# WHAT TO DO
Rewrite the records from the line with "Screen dimensions: 946x739" up to and including the line with "Action: coord(376,533)", switching "sidebar" to "side panel" and leaving everything else the same.

# ENTRIES SHOWN
==========

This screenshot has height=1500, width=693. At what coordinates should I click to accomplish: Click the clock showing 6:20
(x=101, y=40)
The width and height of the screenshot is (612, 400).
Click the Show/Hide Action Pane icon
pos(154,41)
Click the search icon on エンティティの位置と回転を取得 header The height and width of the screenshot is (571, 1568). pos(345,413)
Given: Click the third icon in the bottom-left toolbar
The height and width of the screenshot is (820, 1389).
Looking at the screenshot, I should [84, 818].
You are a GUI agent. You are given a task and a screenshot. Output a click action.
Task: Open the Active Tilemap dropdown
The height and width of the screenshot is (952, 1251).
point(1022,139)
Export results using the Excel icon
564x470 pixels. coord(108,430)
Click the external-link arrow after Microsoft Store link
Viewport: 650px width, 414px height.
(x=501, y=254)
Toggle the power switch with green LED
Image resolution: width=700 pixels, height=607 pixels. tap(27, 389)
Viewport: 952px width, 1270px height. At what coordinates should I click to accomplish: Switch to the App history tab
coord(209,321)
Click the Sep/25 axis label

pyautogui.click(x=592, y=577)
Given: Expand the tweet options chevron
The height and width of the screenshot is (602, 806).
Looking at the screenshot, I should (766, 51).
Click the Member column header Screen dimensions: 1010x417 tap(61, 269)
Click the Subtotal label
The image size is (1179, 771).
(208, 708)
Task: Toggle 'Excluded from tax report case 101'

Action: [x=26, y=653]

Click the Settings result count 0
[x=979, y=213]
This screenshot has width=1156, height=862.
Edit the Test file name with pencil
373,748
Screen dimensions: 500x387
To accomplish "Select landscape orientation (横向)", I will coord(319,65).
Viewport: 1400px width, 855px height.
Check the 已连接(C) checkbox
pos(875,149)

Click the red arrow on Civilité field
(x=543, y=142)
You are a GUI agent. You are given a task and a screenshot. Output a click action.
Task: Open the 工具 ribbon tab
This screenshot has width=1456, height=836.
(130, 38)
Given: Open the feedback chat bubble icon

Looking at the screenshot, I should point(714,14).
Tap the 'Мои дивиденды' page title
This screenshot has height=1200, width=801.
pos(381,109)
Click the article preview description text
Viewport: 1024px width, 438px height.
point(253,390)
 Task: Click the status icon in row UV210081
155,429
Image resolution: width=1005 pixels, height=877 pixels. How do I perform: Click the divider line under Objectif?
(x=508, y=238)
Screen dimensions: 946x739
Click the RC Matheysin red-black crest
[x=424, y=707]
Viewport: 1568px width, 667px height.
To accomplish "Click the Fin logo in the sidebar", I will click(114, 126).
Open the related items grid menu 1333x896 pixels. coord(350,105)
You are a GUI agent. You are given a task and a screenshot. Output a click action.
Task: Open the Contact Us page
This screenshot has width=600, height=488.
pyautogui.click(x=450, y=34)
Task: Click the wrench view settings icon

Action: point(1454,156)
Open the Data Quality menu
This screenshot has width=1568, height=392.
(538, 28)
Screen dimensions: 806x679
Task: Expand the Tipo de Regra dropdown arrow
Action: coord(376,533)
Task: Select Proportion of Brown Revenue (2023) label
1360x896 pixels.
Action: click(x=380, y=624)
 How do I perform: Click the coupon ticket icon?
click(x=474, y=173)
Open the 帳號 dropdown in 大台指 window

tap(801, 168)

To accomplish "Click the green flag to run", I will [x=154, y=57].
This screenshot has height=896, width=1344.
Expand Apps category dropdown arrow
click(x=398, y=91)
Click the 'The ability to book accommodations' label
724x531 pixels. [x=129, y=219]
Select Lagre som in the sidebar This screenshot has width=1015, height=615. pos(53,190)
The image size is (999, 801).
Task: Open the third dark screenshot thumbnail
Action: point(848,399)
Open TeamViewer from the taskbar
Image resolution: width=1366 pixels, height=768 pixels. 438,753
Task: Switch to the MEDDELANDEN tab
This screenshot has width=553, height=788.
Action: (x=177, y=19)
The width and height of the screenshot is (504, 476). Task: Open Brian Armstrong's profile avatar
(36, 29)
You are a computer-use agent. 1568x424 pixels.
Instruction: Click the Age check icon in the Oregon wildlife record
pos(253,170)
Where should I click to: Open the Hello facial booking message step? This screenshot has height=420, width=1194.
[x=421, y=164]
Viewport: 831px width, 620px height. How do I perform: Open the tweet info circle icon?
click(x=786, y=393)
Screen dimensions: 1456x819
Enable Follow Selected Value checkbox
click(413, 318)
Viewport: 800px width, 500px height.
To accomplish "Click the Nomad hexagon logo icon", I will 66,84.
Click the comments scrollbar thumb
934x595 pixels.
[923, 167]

==========

# TASK OUTPUT
Screen dimensions: 946x739
Click the RC Matheysin red-black crest
[x=424, y=707]
Viewport: 1568px width, 667px height.
To accomplish "Click the Fin logo in the side panel", I will click(114, 126).
Open the related items grid menu 1333x896 pixels. coord(350,105)
You are a GUI agent. You are given a task and a screenshot. Output a click action.
Task: Open the Contact Us page
This screenshot has width=600, height=488.
pyautogui.click(x=450, y=34)
Task: Click the wrench view settings icon

Action: point(1454,156)
Open the Data Quality menu
This screenshot has width=1568, height=392.
(538, 28)
Screen dimensions: 806x679
Task: Expand the Tipo de Regra dropdown arrow
Action: coord(376,533)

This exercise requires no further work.